Monday, August 17, 2009

mcjoan: "Pelosi Maintains House Support for Public Option " (with video)

mcjoan:
The Senate likes to think it's the only game in town, and Kent Conrad likes to think that his is the only vote that matters, but there's another chamber and another congressional leader who holds quite a few cards.
Nancy Pelosi reminded the White House of that today with this statement obtained by Greg Sargent.

"As the President stated in March, ‘The thinking on the public option has been that it gives consumers more choices and it helps keep the private sector honest, because there’s some competition out there.’

"We agree with the President that a public option will keep insurance companies honest and increase competition.

"There is strong support in the House for a public option. In the House, all three of our bills contain a public option as does the bill from the Senate HELP Committee.

"A public option is the best option to lower costs, improve the quality of health care, ensure choice and expand coverage.

"The public option brings real reform to lower costs over the 10 year period of the bill."

Pelosi has the numbers behind her statement. To date, at least 64 members have made the pledge: no public option, no yes vote. CPC chair Rep. Raul Grijalva reiterated that as well in a statement today (via e-mail):

"The public option is central to healthcare reform. Real reform, which lowers costs and ensures all Americans get the quality, affordable healthcare that they deserve, cannot be accomplished without a robust public option. As we have stated repeatedly for months now, a majority of the members of the Congressional Progressive Caucus will oppose any healthcare reform legislation that does not include a robust public option. Our position has not, and will not, change. As Co-Chair of the Progressive Caucus, I look forward to working with my colleagues to develop comprehensive legislation that allows all Americans to choose the healthcare plan that’s right for them and their families. But I will not support any bill that does not include a public option."

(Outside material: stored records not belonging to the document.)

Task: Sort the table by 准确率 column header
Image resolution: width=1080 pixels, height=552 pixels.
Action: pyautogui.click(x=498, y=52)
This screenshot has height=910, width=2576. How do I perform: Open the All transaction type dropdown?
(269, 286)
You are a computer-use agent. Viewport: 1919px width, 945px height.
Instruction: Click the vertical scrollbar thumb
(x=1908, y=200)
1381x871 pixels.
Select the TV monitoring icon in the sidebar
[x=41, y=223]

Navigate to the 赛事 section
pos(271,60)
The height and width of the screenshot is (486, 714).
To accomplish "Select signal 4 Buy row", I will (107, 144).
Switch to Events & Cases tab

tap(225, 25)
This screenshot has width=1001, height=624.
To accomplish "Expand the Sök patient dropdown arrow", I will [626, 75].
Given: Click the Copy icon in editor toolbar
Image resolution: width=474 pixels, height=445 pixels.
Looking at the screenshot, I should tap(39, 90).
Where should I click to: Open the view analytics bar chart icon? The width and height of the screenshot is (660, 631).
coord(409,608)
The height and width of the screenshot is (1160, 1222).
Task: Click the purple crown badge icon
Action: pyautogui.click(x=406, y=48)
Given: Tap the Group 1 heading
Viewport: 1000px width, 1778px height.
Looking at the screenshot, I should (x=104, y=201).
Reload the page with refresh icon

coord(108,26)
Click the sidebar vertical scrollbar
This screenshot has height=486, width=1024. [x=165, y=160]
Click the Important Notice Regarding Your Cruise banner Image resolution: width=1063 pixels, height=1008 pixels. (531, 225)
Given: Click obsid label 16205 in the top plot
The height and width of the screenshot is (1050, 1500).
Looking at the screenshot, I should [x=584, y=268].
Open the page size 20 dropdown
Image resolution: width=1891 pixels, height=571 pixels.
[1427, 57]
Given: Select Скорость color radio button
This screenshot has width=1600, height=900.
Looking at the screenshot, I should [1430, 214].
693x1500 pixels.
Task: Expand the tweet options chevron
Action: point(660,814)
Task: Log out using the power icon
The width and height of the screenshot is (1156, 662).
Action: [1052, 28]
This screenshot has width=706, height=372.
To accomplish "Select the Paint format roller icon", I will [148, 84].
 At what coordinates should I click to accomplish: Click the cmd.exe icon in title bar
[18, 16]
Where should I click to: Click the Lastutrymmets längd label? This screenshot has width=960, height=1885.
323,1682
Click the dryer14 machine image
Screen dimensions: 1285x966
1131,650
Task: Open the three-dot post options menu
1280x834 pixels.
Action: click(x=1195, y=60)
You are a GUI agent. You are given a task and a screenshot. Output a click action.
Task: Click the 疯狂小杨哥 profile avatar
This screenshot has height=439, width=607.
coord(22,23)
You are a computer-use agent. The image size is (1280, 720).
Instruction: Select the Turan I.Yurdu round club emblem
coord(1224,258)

The number of members who will not support a bill without it is actually more like 100, if you can believe Rep. Anthony Weiner (via FDL):

WEINER: The President does seem like he's moving away from the public plan, and if he does, he's not going to pass a bill. Because there are just too many people in Washington who believe that the public plan was the only way that you effectively bring some downward pressure on prices, and if he says well we're not going to have that, then I'm not really quite sure what we're dong here.

BECKY QUICK: So you would not vote for a bill that made it through, if it got through...

WEINER: Not only I but I think there's probably a hundred members of the House, who believe for various reasons that you need to have something to bring down prices. Otherwise you're basically, what you're doing, you're keeping the cost arc. . . the CBO agrees with that. You know as it was, I think the public plan had been watered down so much. So if the President thinks he's cutting a deal to get Senate votes, he's probably losing House votes.

The House Progressives are becoming much more aggressive and vocal in their demands for the public option, and it's extremely significant that they have Nancy Pelosi backing them up with statements like the one above, reminding the White House that Kent Conrad and Max Baucus aren't the only Dems that need to be heeded. The House members need, as Greg says, to "Lay down their marker and refuse to budge." They've made a very good start on that.

Maybe a good enough start that some of the more progressive members in the Senate--and particularly those on Senate Finance (Rockefeller, Schumer, and Cantwell, who have all stated support for a public option) will torpedo the crappy Baucus/Conrad co-op plan.